For more detail on the case studies presented here, visit the Nuffield Trust website where the reports can be downloaded free of charge:
Morebeck Setting priorities in health: a study of English primary care trusts, by Suzanne Robinson et al
Trafford Towards integrated care in Trafford, by Dr Sara Shaw and Ros Levenson
Milton Keynes Commissioning integrated care in a liberated NHS, by Chris Ham, Dr Judith Smith and Elizabeth Eastmure
The Commissioning for Quality and Innovation (CQUIN) payment system is a national framework for locally agreed quality improvement schemes. It ties a proportion of hospital income to the standard of care. CQUIN has attracted attention recently with the announcement that its ceiling will rise to 2.5% of the contract value. CQUIN schemes are not intended to cover all service areas, but are designed to focus minds on locally agreed priorities for year-on-year improvement. They should not duplicate the minimum quality and performance expectations set out in contracts, but reflect priority areas outlined in the NHS Operating Framework as well as local priorities.

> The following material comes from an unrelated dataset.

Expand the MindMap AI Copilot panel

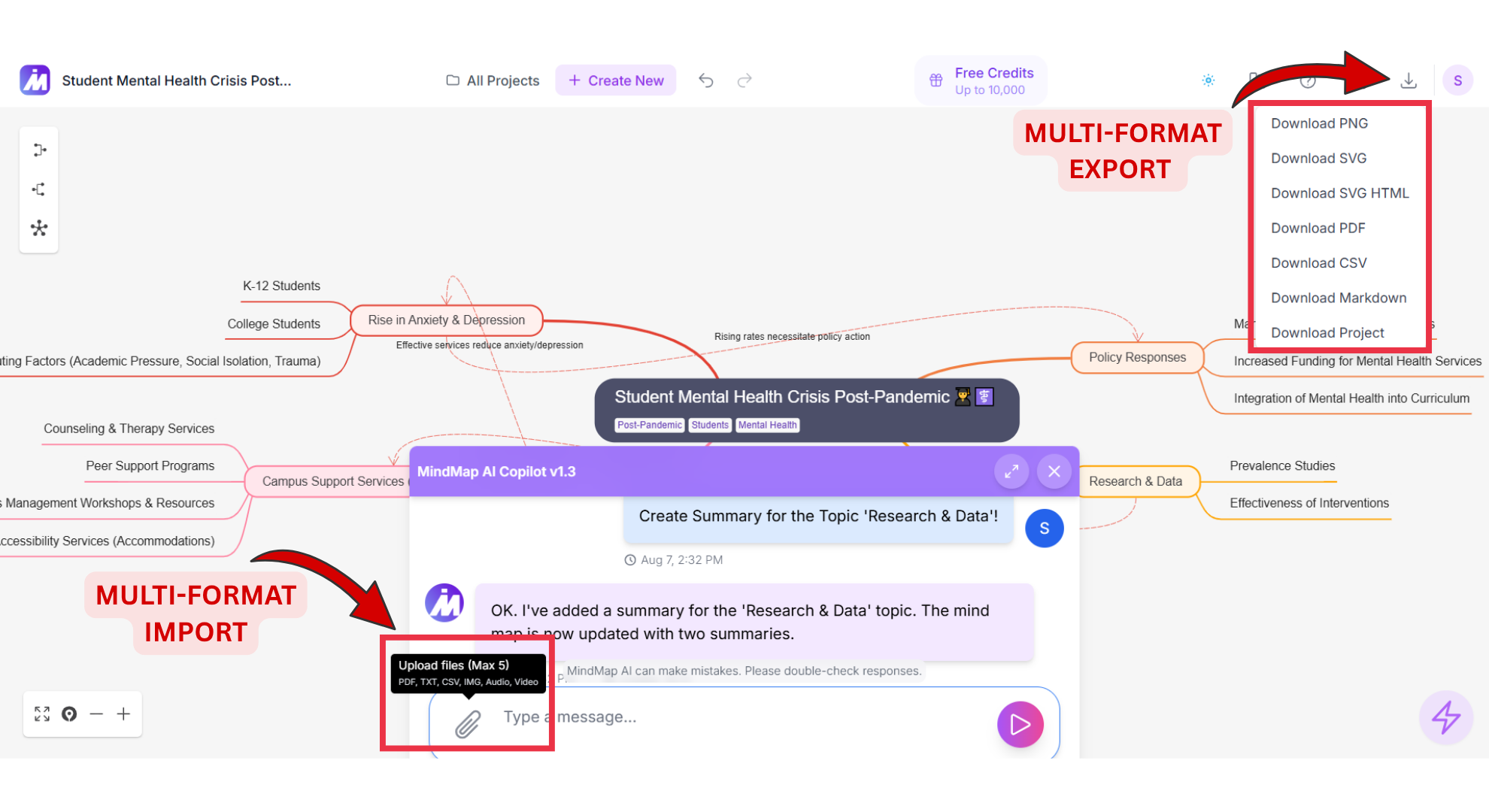click(1011, 471)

Put another way, they provide an opportunity for commissioners to agree either sweeping goals that exceed minimum national requirements or translate national priorities into specific local action. For 2012/13, acute CQUIN schemes must include two national goals on reducing the impact of venous thromboembolism and improving responsiveness to the needs of patients. Two additional goals focusing on the use of the NHS safety thermometer and improving dementia diagnosis in hospitals have also been set.
But CQUIN is just one method for using payment to reward quality and performance improvement. Increasingly, commissioners are using contracts to ensure hospitals bear more financial risk for patient outcomes, as well as sharing gains. These include contracts that are part block and part performance, in which the rewards for high performance become larger over time so long as results are sustained and improved on.